> **Task directions**
In the answer, each entry below appears exactly as given, and no picture appears at all.

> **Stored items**
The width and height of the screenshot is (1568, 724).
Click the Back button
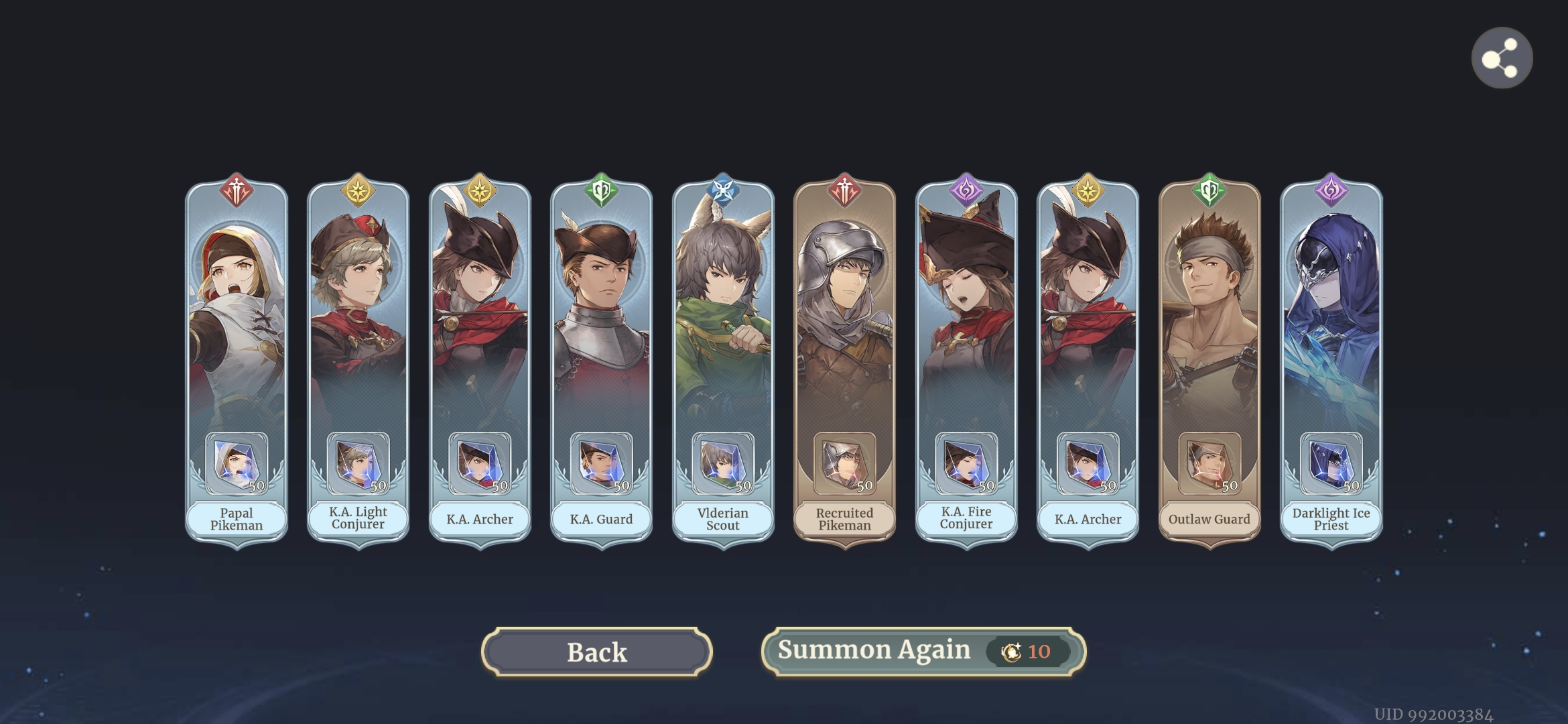click(x=596, y=652)
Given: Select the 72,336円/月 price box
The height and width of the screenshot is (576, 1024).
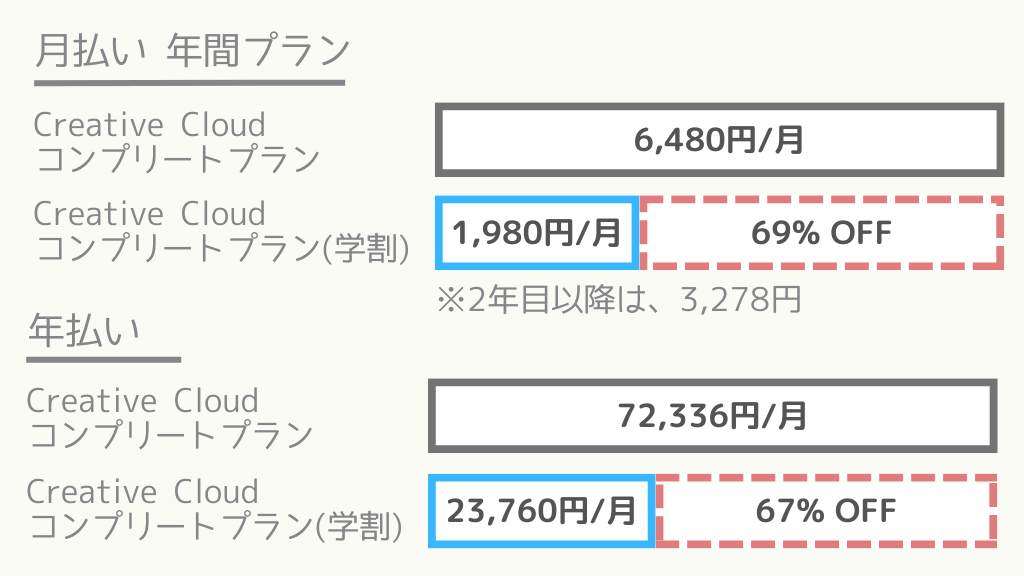Looking at the screenshot, I should click(712, 415).
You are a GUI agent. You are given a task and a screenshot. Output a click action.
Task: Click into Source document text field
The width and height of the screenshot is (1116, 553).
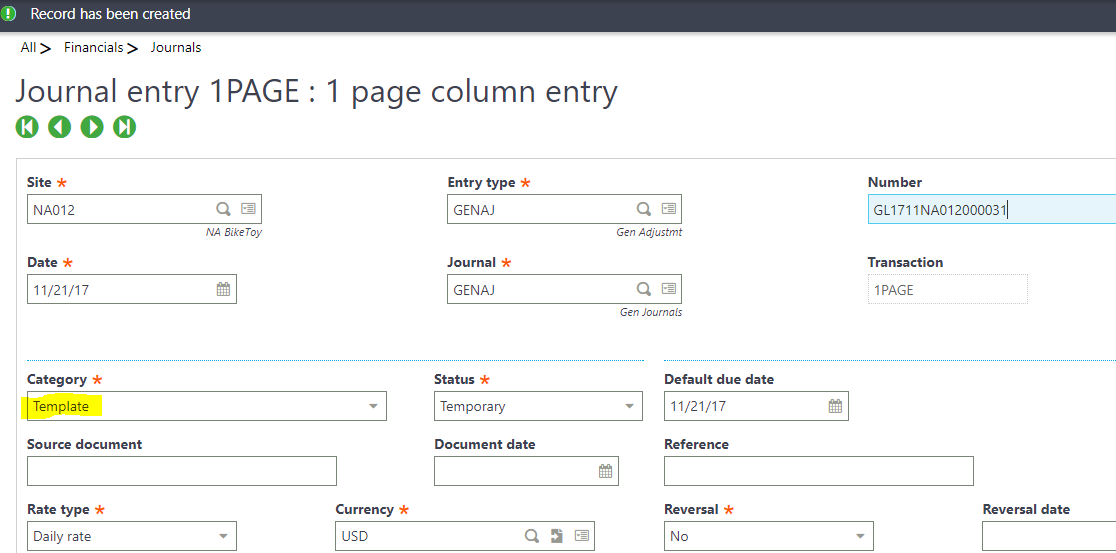click(182, 471)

> **Exercise answer**
The width and height of the screenshot is (1568, 724).
Click the Back button
click(x=596, y=652)
Given: Select the 72,336円/月 price box
The height and width of the screenshot is (576, 1024).
Looking at the screenshot, I should click(712, 415).
You are a GUI agent. You are given a task and a screenshot. Output a click action.
Task: Click into Source document text field
The width and height of the screenshot is (1116, 553).
click(182, 471)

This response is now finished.